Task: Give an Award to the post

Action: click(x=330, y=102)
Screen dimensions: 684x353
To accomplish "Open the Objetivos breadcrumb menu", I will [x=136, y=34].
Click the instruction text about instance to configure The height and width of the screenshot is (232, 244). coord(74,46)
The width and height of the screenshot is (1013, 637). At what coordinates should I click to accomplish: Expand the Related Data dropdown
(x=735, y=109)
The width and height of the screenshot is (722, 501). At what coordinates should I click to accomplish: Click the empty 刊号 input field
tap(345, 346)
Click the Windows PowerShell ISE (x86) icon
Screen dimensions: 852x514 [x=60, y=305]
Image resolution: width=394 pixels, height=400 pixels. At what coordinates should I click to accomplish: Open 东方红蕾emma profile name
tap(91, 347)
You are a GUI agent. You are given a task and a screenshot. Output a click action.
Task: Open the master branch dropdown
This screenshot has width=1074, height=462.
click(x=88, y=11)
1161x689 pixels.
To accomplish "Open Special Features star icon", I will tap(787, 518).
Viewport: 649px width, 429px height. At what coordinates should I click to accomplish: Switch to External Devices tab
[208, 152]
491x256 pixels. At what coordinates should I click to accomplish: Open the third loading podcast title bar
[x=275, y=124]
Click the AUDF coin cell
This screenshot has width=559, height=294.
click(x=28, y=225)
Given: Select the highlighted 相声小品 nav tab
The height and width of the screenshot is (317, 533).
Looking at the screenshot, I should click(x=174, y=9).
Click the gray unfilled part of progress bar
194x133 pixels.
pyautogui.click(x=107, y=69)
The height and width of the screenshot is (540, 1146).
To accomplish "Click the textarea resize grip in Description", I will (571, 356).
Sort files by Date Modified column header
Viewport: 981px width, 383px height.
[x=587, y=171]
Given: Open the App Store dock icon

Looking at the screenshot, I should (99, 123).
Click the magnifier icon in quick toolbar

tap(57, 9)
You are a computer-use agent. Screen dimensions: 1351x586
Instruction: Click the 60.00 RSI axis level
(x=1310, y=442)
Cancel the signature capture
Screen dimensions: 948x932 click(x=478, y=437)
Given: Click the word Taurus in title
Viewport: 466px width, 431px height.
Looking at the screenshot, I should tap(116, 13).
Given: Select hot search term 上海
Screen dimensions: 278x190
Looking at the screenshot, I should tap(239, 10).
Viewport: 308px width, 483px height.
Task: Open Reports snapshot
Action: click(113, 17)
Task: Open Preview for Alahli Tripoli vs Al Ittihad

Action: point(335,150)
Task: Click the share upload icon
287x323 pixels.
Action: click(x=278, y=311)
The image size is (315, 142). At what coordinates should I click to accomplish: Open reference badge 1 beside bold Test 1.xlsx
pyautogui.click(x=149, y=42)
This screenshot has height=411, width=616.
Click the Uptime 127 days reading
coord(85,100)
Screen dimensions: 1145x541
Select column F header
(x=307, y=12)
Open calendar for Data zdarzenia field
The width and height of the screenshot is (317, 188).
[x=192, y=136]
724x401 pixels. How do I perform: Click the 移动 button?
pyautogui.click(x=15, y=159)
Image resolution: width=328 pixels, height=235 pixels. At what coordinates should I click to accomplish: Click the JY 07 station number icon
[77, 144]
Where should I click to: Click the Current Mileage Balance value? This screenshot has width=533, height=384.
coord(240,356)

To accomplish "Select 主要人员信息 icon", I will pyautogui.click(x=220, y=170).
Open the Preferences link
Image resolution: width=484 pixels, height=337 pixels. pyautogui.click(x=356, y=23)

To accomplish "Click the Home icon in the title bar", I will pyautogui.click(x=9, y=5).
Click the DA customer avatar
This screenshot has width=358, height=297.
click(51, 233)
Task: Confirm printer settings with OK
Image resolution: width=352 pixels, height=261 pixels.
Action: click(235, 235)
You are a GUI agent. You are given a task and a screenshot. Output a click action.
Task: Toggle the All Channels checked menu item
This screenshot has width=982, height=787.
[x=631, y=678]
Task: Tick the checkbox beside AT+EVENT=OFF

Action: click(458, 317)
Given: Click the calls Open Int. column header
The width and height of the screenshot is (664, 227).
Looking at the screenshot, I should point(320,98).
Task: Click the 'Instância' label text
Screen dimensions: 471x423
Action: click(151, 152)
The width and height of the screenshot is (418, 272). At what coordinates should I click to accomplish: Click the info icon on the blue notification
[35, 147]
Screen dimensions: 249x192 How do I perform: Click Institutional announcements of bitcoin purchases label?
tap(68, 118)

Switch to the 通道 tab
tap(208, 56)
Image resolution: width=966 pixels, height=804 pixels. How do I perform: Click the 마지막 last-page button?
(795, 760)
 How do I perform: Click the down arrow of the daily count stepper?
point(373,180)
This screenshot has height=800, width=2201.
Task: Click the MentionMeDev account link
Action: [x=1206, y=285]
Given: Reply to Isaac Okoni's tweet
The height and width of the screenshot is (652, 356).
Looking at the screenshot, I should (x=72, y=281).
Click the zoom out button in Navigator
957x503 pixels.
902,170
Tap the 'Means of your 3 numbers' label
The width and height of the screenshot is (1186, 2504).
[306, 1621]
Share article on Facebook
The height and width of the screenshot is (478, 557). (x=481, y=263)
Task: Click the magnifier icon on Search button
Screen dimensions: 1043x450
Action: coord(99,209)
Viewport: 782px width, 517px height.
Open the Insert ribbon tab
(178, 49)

Exercise details
Look at the material above and copy, word for word, its lines from the first through the one containing "The height and width of the screenshot is (540, 1146).".

Answer space
Task: Give an Award to the post

Action: click(x=330, y=102)
Screen dimensions: 684x353
To accomplish "Open the Objetivos breadcrumb menu", I will [x=136, y=34].
Click the instruction text about instance to configure The height and width of the screenshot is (232, 244). coord(74,46)
The width and height of the screenshot is (1013, 637). At what coordinates should I click to accomplish: Expand the Related Data dropdown
(x=735, y=109)
The width and height of the screenshot is (722, 501). At what coordinates should I click to accomplish: Click the empty 刊号 input field
tap(345, 346)
Click the Windows PowerShell ISE (x86) icon
Screen dimensions: 852x514 [x=60, y=305]
Image resolution: width=394 pixels, height=400 pixels. At what coordinates should I click to accomplish: Open 东方红蕾emma profile name
tap(91, 347)
You are a GUI agent. You are given a task and a screenshot. Output a click action.
Task: Open the master branch dropdown
This screenshot has width=1074, height=462.
click(x=88, y=11)
1161x689 pixels.
To accomplish "Open Special Features star icon", I will tap(787, 518).
Viewport: 649px width, 429px height. At what coordinates should I click to accomplish: Switch to External Devices tab
[208, 152]
491x256 pixels. At what coordinates should I click to accomplish: Open the third loading podcast title bar
[x=275, y=124]
Click the AUDF coin cell
This screenshot has width=559, height=294.
click(x=28, y=225)
Given: Select the highlighted 相声小品 nav tab
The height and width of the screenshot is (317, 533).
Looking at the screenshot, I should click(x=174, y=9).
Click the gray unfilled part of progress bar
194x133 pixels.
pyautogui.click(x=107, y=69)
The height and width of the screenshot is (540, 1146).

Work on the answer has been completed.